[[ Available data open ]]

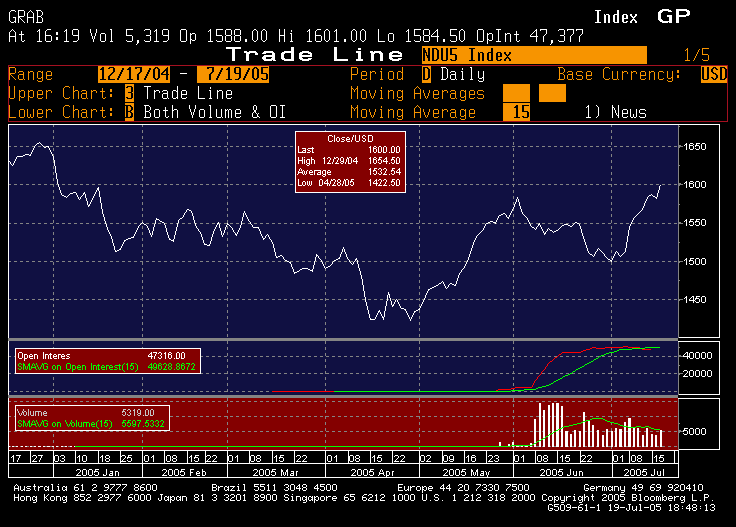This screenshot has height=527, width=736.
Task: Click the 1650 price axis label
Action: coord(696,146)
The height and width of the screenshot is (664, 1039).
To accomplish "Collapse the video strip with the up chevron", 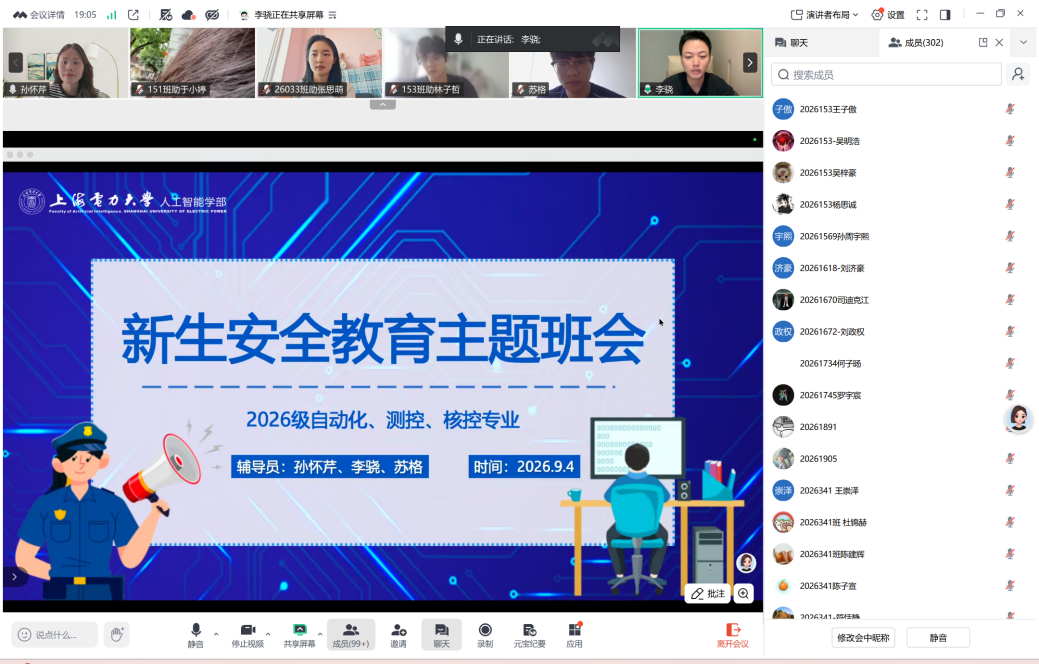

[[ Available data closed ]]

What you have to do = Leave out every picture and copy, exactly as written, the lines from the one with "The height and" through the end of the records above.

Exercise solution =
The height and width of the screenshot is (664, 1039).
To accomplish "Collapse the video strip with the up chevron", 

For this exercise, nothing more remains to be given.